Review earnings press releases, as well as financial information and earnings guidance provided to analysts; discuss the Corporation’s policies with respect to risk assessment and risk management; and discuss the steps taken by management to monitor exposures.


(14)

Receive from the independent auditors the report required by applicable Independence Standards as in effect at that time and discuss it with the independent auditors.


(15)

Review the status of compliance with laws, regulations and internal procedures, contingent liabilities and risks that may be material to the Corporation, the scope and status of systems designed to assure Corporate compliance with laws, regulations and internal procedures, through receiving reports from management, legal counsel and other third parties as determined by the Audit Committee on such matters, as well as major legislative and regulatory developments which could materially impact the Corporation’s  contingent liabilities and risks.


(16)

Meet separately, periodically, with management, with internal auditors (or other personnel responsible for the internal audit function) and with independent auditors;


(17)

Set clear hiring policies for employees or former employees of the independent auditors.


(18)

Establish and maintain procedures for the receipt, retention and treatment of complaints regarding the Corporation’s accounting, internal controls or auditing matters and establish clear hiring policies for employees or former employees of the Corporation’s independent auditor.


(19)

Establish and maintain procedures for the confidential, anonymous submission by employees of the Corporation of concerns regarding accounting or auditing matters.


(20)

Obtain the advice and assistance, as appropriate, of independent counsel and other advisors as necessary to fulfill the responsibilities of the Audit Committee.


(21)

Receive appropriate funding, as determined by the Audit Committee from the Corporation for payment of compensation to the outside legal, accounting, or other advisors employed by the Audit Committee.


(22)

Report regularly to the Board of Directors as to the Audit Committee’s accomplishments of its purpose and responsibilities.


(23)

Assess compliance of the Corporation’s CEO, CFO and Corporate Controller with the Code of Ethics for Senior Financial Officers, report material violations to the Board and recommend to the Board appropriate action.


(24)

Monitor the establishment, maintenance and evaluation of the disclosure controls and procedures and internal controls required by the SEC.


(25)

Conduct an annual performance evaluation of the Audit Committee.


(26)

Review its Charter at least annually and recommend any changes to the Board of Directors.


(27)

Fulfill such other duties and responsibilities as may be assigned to the Audit Committee from time to time by the Board of Directors or Chairman of the Board of Directors or as may be required by law or regulation.




MEETINGS/PROCEDURES

The Audit Committee shall meet at least four times during the year and at such other times as it deems necessary to fulfill its responsibilities.  The Audit Committee shall meet regularly in executive session without management present.  In addition, the Audit Committee shall periodically meet with management, internal auditors and independent auditors to oversee and review their respective performance.

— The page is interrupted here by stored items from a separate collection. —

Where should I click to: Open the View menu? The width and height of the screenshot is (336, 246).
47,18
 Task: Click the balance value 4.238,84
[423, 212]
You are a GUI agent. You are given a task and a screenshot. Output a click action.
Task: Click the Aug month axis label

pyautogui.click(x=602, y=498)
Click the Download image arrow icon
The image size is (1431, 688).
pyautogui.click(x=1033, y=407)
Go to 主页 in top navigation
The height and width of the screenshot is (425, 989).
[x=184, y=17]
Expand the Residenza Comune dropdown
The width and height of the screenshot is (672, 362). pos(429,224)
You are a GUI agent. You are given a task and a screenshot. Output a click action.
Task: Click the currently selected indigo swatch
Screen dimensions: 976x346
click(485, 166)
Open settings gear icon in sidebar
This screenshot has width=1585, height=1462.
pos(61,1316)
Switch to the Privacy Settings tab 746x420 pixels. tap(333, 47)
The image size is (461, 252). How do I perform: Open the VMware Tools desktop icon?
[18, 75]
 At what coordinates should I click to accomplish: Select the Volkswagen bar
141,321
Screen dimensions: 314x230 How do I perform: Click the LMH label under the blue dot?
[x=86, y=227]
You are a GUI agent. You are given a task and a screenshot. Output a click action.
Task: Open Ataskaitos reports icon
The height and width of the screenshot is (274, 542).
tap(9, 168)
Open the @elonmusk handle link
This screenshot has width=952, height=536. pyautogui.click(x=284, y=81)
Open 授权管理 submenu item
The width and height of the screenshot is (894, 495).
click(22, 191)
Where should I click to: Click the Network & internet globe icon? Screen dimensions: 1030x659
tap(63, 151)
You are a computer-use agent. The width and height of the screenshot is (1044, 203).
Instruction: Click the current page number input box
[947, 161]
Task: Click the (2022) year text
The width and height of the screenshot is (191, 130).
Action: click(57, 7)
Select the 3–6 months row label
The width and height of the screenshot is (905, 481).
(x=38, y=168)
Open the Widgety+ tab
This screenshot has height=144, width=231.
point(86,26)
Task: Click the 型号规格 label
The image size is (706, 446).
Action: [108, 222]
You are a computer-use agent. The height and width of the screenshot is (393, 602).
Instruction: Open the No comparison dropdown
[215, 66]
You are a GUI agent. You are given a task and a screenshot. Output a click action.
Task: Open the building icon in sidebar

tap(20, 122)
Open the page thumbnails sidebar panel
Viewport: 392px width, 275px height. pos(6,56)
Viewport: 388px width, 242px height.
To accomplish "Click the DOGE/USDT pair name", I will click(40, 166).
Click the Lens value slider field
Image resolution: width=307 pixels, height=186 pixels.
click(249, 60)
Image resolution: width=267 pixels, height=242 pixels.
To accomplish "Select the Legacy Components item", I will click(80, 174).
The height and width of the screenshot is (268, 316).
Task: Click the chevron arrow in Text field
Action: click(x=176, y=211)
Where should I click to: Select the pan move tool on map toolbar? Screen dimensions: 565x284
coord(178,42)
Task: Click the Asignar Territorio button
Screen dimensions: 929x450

The Audit Committee shall fix its own rules of procedure, which shall be consistent with this Charter and the By-Laws of the Corporation.  The Audit Committee may form and delegate authority to subcommittees (consisting of one or more persons) when appropriate.

The Audit Committee may form and delegate authority to subcommittees consisting of one or more members when appropriate, including the authority to grant preapprovals of audit and non-audit services; provided that decisions of such subcommittee to grant preapprovals shall be presented to the full Audit Committee at its next scheduled meeting.


REPORT

The Audit Committee shall prepare a report each year concerning its compliance with this charter, charter amendments and activities for inclusion in the Corporation’s proxy statement relating to the annual meeting of stockholders as required by the SEC and NYSE.